In 2009, PEPFAR was folded into a new Global Health Initiative that calls for a broader agenda, with some resources redistributed to other programs, such as maternal and child health. Its budget, which rose dramatically in the early years, has remained relatively flat or declined slightly since then. It reached a peak at $6.8 billion in fiscal year 2010, then declined to $6.7 billion and $6.6 billion in fiscal years 2011 and 2012, respectively, according to figures from the Kaiser Family Foundation.

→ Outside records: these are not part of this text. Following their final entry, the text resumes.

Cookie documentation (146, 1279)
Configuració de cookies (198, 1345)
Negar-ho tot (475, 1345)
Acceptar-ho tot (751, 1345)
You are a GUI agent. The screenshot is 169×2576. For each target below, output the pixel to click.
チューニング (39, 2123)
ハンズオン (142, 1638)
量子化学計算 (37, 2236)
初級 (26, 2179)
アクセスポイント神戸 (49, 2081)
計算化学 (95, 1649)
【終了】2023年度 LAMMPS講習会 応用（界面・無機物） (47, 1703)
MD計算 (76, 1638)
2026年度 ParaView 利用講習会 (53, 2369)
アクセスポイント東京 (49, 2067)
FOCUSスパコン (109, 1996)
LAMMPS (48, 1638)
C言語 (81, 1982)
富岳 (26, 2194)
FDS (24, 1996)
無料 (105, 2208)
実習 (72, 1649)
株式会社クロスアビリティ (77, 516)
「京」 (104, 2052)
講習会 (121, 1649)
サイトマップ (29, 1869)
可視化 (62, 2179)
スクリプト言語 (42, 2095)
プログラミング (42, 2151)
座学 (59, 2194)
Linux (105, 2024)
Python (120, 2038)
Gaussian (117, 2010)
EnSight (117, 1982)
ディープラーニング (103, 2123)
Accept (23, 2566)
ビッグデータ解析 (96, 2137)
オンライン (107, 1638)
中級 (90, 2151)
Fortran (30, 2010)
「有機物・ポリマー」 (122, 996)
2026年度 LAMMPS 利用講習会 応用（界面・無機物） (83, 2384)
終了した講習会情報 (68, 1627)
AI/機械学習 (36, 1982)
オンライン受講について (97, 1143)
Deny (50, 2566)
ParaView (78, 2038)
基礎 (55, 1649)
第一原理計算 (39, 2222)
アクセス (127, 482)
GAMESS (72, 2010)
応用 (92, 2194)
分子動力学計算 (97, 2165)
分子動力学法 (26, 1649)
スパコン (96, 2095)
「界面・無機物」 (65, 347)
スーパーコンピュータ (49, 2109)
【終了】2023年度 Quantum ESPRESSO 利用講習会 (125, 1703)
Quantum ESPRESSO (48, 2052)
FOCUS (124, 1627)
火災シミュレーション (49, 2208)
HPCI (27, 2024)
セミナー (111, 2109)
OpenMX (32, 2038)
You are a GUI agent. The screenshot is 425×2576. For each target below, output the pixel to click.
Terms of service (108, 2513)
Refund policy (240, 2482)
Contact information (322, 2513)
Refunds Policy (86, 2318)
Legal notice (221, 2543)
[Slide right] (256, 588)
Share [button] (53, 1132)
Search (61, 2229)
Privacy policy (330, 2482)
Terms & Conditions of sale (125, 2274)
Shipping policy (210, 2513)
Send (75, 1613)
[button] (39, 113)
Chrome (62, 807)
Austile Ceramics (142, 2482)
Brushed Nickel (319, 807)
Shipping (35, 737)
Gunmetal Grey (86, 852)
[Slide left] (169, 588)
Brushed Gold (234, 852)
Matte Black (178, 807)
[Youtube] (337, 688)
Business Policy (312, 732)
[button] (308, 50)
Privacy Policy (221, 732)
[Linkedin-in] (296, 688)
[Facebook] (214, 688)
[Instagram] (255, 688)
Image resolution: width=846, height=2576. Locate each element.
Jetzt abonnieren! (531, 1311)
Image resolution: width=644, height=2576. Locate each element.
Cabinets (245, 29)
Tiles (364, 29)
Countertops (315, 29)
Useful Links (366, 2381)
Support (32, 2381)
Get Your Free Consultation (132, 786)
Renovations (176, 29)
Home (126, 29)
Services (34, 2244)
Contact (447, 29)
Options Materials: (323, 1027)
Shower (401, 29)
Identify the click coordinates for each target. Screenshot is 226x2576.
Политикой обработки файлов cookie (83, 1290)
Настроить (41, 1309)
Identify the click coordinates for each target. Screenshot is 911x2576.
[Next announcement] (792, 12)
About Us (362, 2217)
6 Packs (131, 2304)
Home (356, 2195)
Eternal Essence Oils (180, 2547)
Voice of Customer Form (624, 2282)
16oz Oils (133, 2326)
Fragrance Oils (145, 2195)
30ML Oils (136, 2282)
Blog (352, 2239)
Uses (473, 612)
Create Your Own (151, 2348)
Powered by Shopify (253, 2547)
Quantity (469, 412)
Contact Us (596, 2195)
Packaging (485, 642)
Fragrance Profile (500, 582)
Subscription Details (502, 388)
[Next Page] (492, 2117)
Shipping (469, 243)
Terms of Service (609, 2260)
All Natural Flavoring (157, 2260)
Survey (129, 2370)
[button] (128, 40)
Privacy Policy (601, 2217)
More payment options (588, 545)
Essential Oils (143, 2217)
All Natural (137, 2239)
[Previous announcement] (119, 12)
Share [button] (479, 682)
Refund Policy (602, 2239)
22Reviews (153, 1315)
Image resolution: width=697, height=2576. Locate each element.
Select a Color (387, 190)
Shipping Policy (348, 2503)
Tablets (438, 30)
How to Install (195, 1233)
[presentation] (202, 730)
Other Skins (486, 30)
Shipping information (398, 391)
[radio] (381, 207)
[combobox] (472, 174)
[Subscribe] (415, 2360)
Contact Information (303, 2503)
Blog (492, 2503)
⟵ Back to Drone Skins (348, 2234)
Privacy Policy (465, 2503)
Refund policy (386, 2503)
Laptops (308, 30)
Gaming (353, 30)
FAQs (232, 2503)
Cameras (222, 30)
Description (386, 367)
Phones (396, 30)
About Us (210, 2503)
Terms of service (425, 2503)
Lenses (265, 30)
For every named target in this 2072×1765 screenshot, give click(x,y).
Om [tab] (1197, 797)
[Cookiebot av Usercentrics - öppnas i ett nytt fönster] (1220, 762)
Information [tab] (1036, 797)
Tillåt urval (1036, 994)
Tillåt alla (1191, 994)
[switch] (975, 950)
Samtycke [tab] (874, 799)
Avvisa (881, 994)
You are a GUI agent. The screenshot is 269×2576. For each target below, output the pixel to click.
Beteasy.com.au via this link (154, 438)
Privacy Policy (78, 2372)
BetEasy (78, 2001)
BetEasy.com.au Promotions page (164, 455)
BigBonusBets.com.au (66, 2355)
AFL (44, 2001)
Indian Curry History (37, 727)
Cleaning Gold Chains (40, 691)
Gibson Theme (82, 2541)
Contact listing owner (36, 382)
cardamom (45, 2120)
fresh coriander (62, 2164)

The administration's budget request for the 2013 fiscal year is $6.4 billion.
While the program appears to have had an impact within a few years of its implementation, Bendavid noted that reduced investments in global AIDS, both through PEPFAR and other international aid programs, could have implications for the future of the epidemic.
"We are transforming the face of the epidemic but funding shortfalls will change the road ahead," he said.
The other Stanford co-author was Jay Bhattacharya, MD, PhD, associate professor of medicine. Charles Holmes, MD, MPH, the chief medical officer at PEPFAR, provided country-specific data for the study. The study was funded by the National Institutes of Health and the Dr. George Rosenkranz Prize for Health Care Research in Developing Countries.